Synthesis and antitrypanosomal activity of some bis(4-guanylphenyl) five- and six-membered ring heterocycles

Abstract

2,5-Bis(4-guanylphenyl)-1,3-oxazole, 2,5-bis(4-guanylphenyl)-1,3,4-oxadiazole and -1,3,4-thiadiazole, and 3,6-bis(4-guanylphenyl)pyridazine and several of their cyclic guanyl analogues were synthesized. 2,5-Bis(4-guanylphenyl)-1,3-oxazole and -1,3,4-thiadiazole showed good activity, without acute toxicity, against Trypanosoma rhodesiense in mice, producing cures at a 3 mg/kg dosage level. This activity is comparable to stilbamidine, hydroxystilbamidine and pentamidine in this test.
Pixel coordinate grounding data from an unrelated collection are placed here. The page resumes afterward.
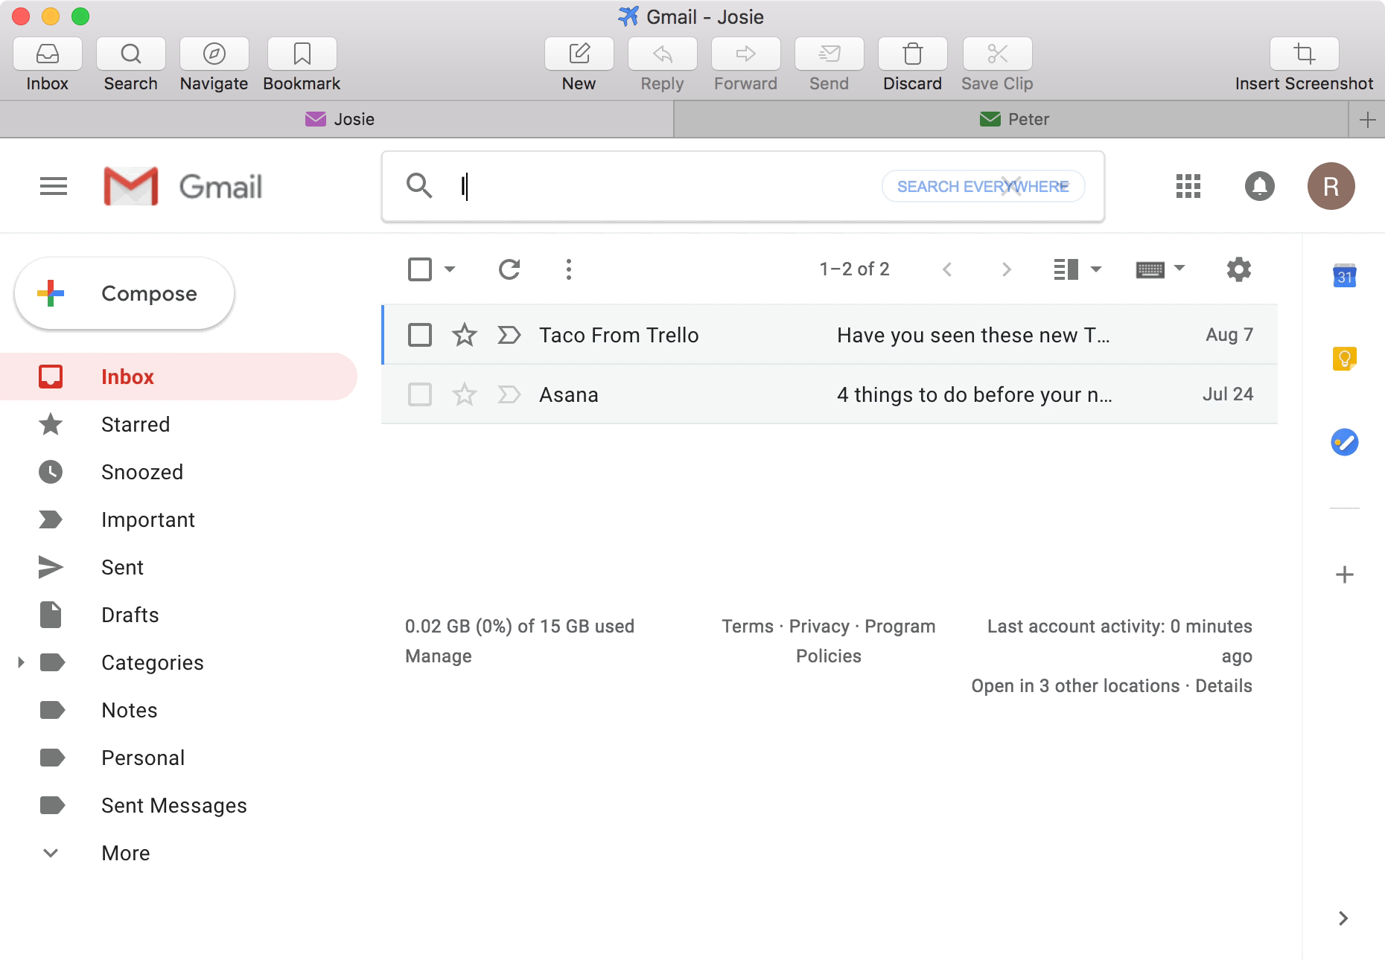Click the refresh inbox icon
Viewport: 1385px width, 960px height.
click(509, 269)
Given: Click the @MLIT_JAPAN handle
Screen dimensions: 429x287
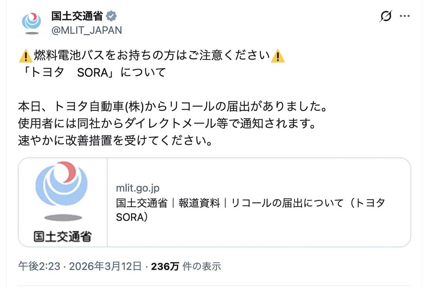Looking at the screenshot, I should tap(86, 30).
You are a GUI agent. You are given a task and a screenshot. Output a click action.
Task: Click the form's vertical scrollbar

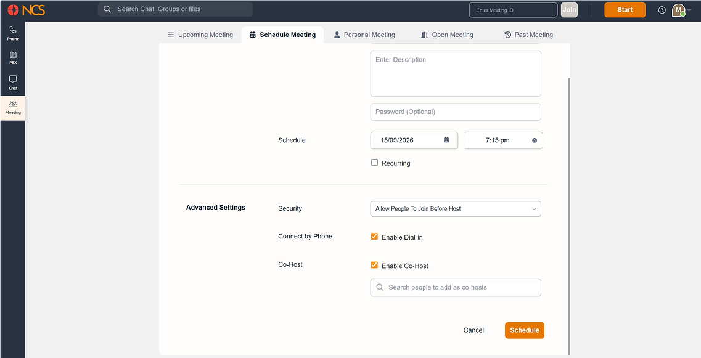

In contrast, 2,5-bis(4-guanylphenyl)-1,3,4-oxadiazole shows a sharp reduction in activity. Generally, the cyclic guanyl analogues exhibit low orders of activity and toxicity begins to appear at moderate dosage levels. All guanyl and cyclic guanyl compounds were synthesized from bisnitrile precursors by way of imidate ester hydrochlorides in a classical Pinner-type approach.